My Dad died just after his sixtieth birthday.  We’d always been close, but in the five years after his diagnosis we worked at getting to know each other better.

At 6’4″ and 265 lbs, Bill was always a guy’s guy.  As a teenager he played Rugby and Football and was well liked in spite of his unmerciful penchant for teasing friends and  family.  He joined the RCAF, but was not a candidate for pilot – I think he just liked the uniform.  He repeated his final year of high school, graduating with his sweetheart, our mother.  He was the perfect salesman and later sales manager.  Not in a smarmy kind of way, but with a authentic kind of charm that you could not resist as a client or employee.

1957 Calgary, my father, 3rd from L, strolls with friends including his brother.

Dad had a yearning of a sort to explore.  I could tell by the kind of stories he would share about the few trips, like to Venezuela, that he and Mom were privileged to attend on the company nickle.  His peers would joke about the beautiful women while Dad would talk about the food and the drink ~ the Culture.

Now and then, Dad and I would drive down to China Town.  Nothing like the scope of Toronto or Vancouver, but for an eleven year old girl living in Calgary, China Town was incredibly exotic.  We would meander through every store quietly examining bamboo novelties, textiles and China teapots.  The last stop was the grocery store where he’d fill a small basket with produce or dried fungi.   Upon arrival with our treasures, my mother would roll her eyes at the items we gleefully shook at her and then placed in a mason jar like our own personal Curio Shop.
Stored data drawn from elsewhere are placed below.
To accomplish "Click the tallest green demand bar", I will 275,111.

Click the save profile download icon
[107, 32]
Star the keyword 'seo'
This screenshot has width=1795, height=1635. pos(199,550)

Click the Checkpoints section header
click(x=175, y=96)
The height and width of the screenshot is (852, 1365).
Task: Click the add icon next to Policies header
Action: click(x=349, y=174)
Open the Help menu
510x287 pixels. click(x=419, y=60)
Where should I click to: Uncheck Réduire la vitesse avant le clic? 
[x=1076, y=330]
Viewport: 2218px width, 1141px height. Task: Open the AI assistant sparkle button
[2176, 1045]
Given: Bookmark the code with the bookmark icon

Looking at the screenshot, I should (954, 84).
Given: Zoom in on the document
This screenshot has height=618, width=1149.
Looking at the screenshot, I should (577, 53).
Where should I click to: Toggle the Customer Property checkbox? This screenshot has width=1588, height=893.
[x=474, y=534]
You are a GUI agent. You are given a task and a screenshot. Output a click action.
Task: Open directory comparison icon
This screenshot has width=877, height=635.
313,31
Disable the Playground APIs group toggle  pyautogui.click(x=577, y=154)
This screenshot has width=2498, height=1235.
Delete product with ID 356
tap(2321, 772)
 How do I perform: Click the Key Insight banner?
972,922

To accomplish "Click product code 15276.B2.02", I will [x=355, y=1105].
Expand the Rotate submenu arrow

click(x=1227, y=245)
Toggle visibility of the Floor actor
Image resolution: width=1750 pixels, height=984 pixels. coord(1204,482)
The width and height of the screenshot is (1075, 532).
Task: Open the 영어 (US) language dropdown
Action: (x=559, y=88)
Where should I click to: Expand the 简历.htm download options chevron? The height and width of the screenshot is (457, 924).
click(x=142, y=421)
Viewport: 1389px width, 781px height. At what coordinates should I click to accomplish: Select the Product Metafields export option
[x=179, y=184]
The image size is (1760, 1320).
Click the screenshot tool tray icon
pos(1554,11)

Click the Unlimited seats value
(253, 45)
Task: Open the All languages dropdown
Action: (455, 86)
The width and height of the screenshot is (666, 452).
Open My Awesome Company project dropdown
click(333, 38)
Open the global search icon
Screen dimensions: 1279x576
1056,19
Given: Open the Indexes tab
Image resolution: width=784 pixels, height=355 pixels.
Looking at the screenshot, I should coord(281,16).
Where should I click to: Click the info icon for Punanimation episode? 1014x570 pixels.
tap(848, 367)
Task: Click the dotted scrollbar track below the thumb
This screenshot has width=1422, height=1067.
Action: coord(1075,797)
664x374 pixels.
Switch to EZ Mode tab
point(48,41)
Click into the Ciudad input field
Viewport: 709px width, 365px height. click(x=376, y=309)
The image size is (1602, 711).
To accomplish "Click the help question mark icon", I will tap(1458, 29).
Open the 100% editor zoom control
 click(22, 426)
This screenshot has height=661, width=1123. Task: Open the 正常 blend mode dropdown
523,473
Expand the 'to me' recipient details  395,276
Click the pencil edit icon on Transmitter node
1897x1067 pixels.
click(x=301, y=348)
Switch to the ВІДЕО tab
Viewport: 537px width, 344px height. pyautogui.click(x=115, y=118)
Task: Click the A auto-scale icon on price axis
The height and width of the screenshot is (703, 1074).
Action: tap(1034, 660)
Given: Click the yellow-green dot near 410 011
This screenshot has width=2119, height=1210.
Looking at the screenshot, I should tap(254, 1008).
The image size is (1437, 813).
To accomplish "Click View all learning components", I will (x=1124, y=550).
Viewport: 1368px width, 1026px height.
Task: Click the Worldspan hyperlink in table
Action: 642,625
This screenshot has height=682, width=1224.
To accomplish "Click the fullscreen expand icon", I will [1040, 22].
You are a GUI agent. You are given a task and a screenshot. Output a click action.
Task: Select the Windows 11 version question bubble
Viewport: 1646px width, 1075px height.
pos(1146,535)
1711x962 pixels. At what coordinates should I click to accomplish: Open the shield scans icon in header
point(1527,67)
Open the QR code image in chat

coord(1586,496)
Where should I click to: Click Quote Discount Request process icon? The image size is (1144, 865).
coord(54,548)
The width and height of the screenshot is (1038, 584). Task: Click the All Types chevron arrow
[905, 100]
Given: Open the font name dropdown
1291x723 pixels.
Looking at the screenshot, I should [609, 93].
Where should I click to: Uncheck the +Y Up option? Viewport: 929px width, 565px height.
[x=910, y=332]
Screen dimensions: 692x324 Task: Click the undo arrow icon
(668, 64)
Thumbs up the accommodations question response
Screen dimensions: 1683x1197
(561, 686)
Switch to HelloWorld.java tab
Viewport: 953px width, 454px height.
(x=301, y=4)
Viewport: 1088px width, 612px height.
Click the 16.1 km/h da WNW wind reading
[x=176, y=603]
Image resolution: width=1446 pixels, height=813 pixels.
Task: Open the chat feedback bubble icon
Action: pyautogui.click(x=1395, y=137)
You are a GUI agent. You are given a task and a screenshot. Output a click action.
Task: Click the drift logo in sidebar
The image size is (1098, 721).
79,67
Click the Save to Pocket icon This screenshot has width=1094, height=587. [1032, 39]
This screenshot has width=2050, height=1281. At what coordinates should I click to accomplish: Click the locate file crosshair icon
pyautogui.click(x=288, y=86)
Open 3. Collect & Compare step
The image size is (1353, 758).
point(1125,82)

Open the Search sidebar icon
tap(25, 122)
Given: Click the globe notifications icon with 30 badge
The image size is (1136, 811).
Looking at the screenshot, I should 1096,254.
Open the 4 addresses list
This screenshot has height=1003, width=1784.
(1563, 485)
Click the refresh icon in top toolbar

Eventually the purchases led to cooking.  Sunday Chinese dinner in our household became a legend amongst our friends and boyfriends, as we shopped, cooked and ate with our father grandly pronouncing his favourite dish as the evening’s winner.  One time a friend left our house briefly on the pretense of needing a final ingredient.  When his dish was announced the best, we learned, so desperate to win, that he’d gone to a Chinese restaurant and brought back a fully cooked dish.

Fathers, if your daughter ever shows any interest in going with you somewhere nonsensical, don’t question it, just take her.  It will become your secret world and a familial compass in her future.  In my case, it also led me to York University at age 40 to obtain a degree in something we both love, social cultural anthropology.